Worthy of your very best?

“Happiness does not come from doing easy work but from the afterglow of satisfaction that comes after the achievement of a difficult task that demanded our best.”

Theodore Isaac Rubin

Think  back to some of the biggest accomplishments in your life.  Did the satisfaction come from achieving the simple things or was it the completion of some momentous goal?  There is nothing like doing the really hard work and then seeing the finished product.  The beauty of this is that it also creates a desire for more hard work because you know what you are capable of accomplishing when you perform at your best.  

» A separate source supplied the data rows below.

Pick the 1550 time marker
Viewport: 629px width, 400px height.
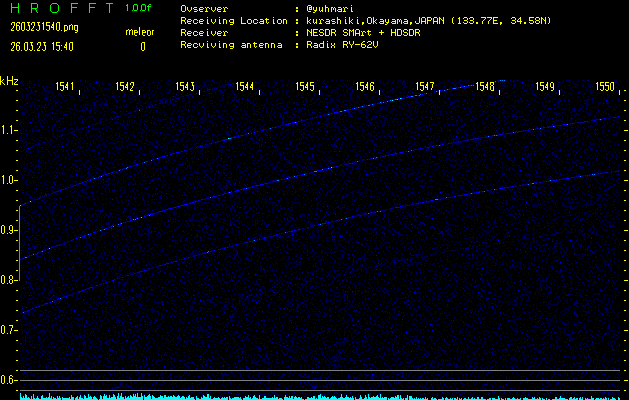(x=604, y=88)
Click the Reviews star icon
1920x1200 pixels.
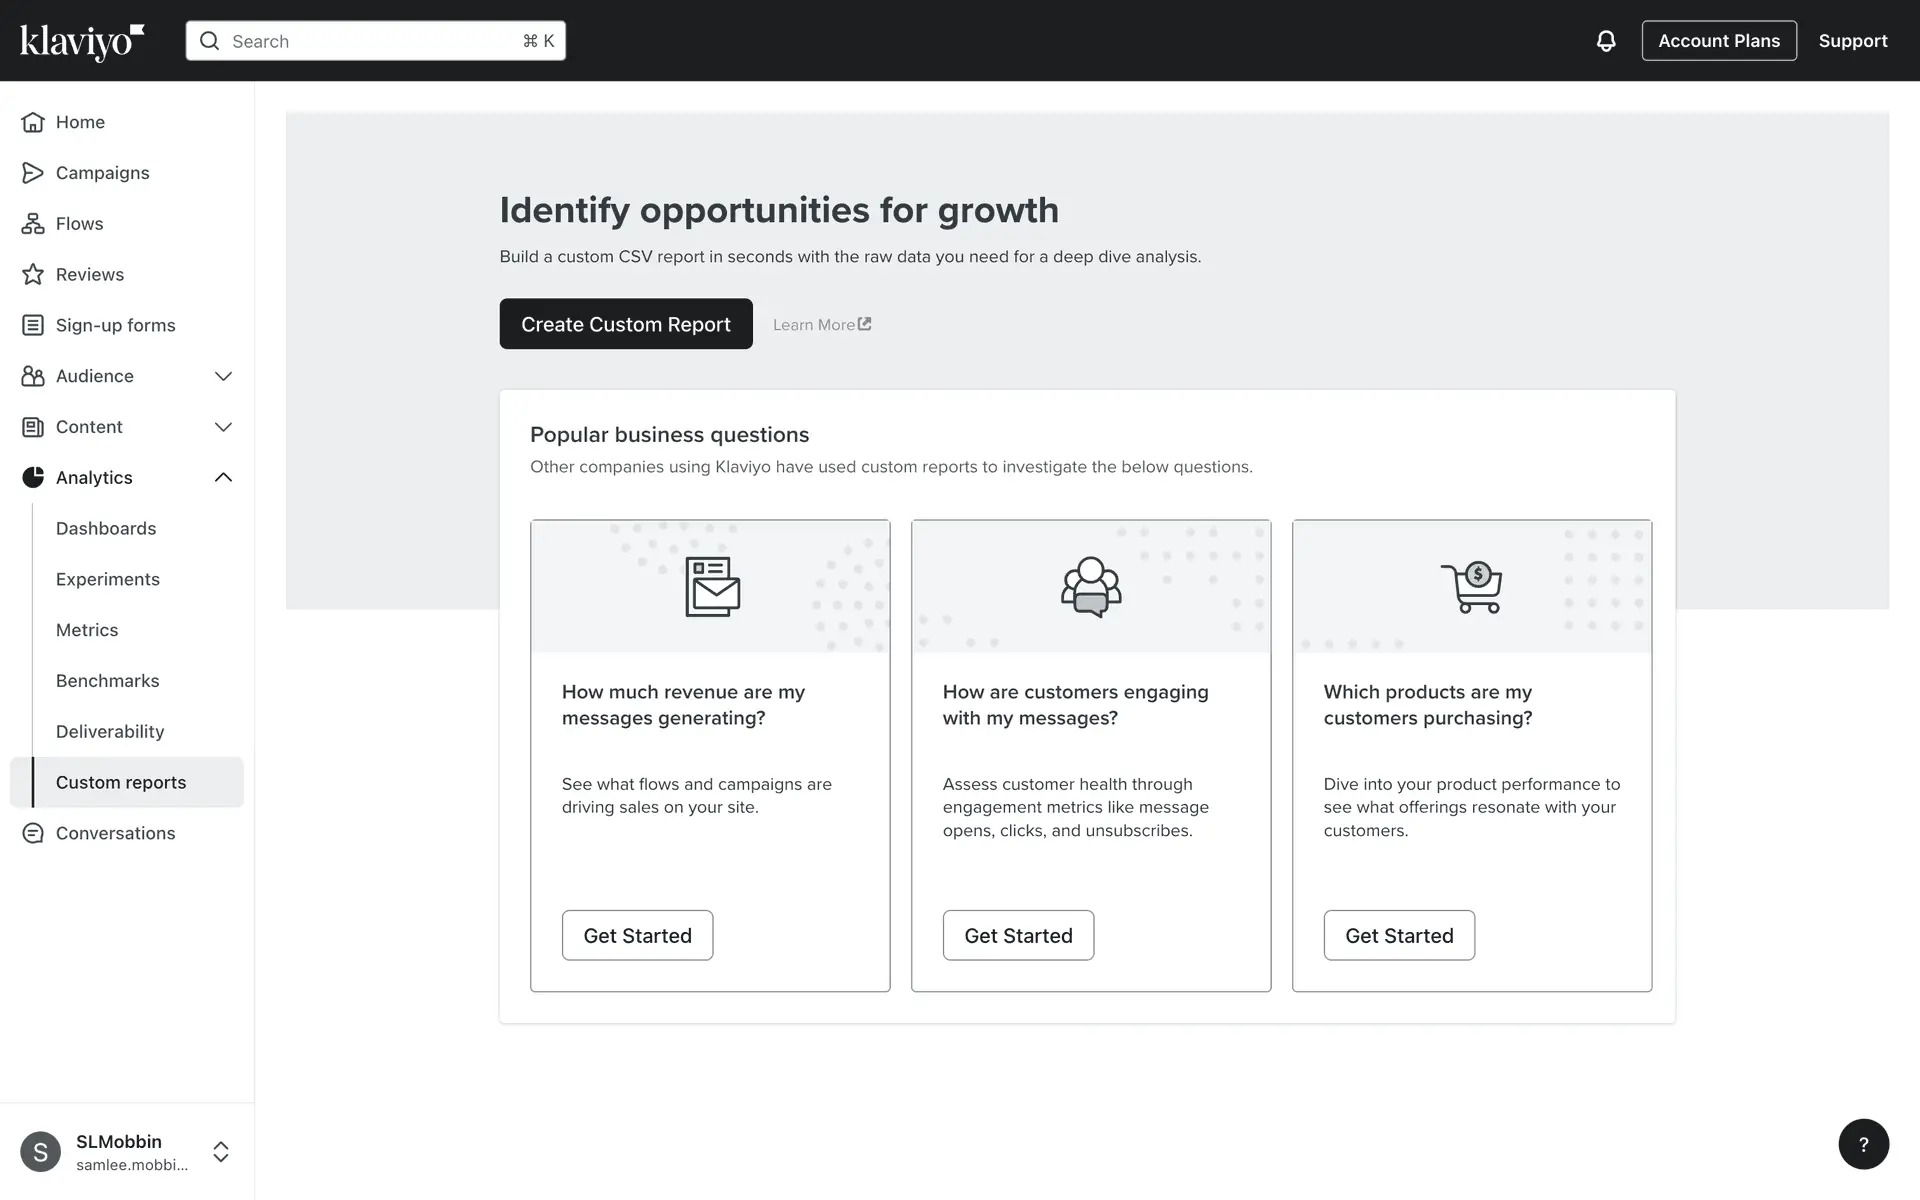coord(33,275)
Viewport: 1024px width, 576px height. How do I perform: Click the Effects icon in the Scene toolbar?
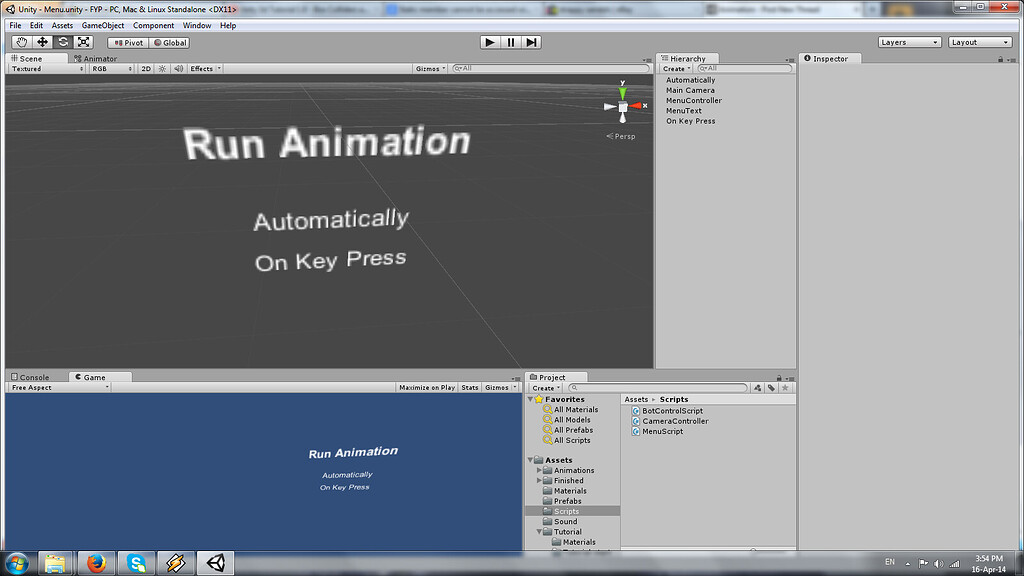[x=204, y=68]
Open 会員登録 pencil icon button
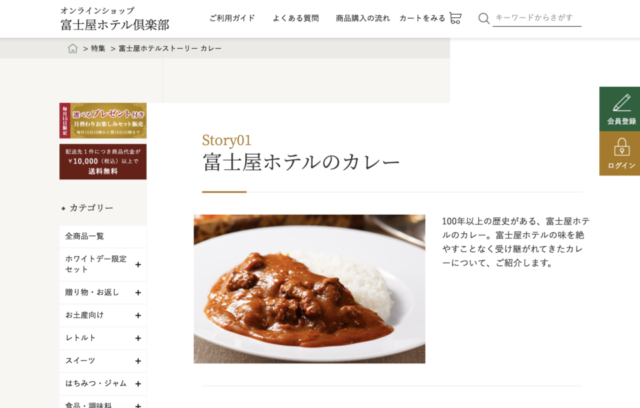Screen dimensions: 640x408 click(621, 109)
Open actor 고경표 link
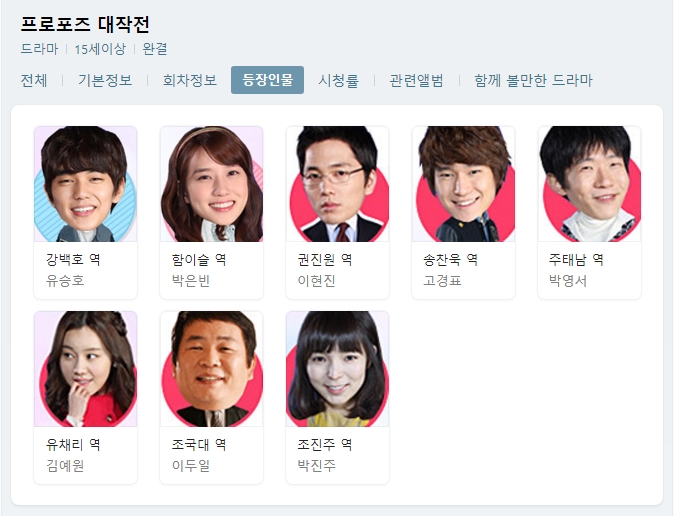Viewport: 674px width, 516px height. (x=442, y=281)
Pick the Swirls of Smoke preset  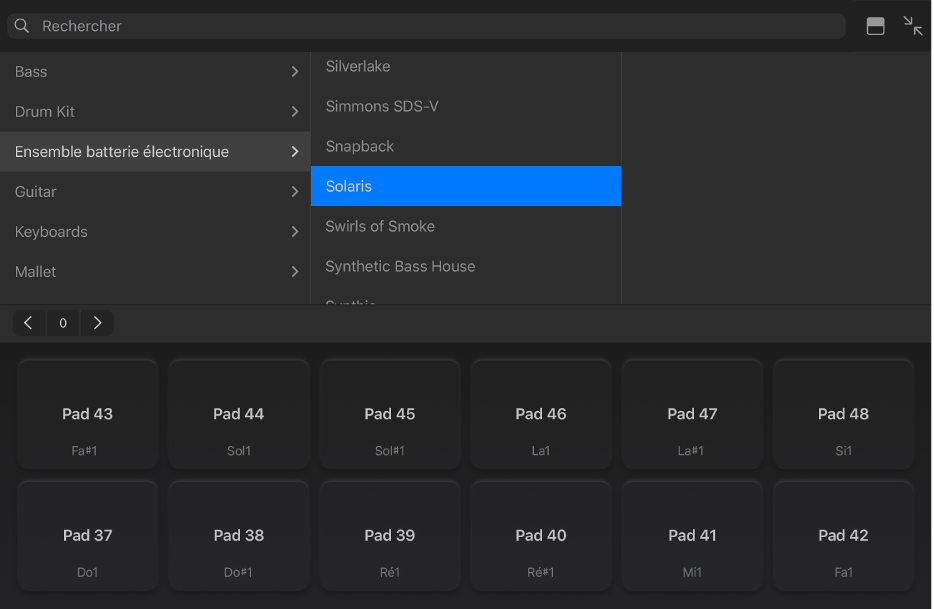(380, 226)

I can’t remember all the easy tasks and accomplishments from my life but I can easily list the efforts that were the hardest to achieve.  I felt happiness but also a sense of purpose and pride, that the hard work was worth it and had paid off.  

I vividly remember being at mile #16 during my last Ironman marathon knowing that I only had 10 miles left to go, that all the pain in my body was temporary, that all the training and effort put in to get that point was paying off.  The last mile of the race was a blur but running through the crowds at the finish line was pain free even though every fiber of my body was tired and ready to quit.  The Ironman race (or any other endurance event) is never really accomplished on race day.  It is completed well beforehand during the long training days and early morning workouts.  The race itself is the reward, the feeling of accomplishment afterwards is the icing on the cake, it becomes the fuel for the next big thing.

The feeling of happiness from accomplishing some great task is both the reward, and the motivation for future endeavors.  What is the next great thing that is worthy of your very best?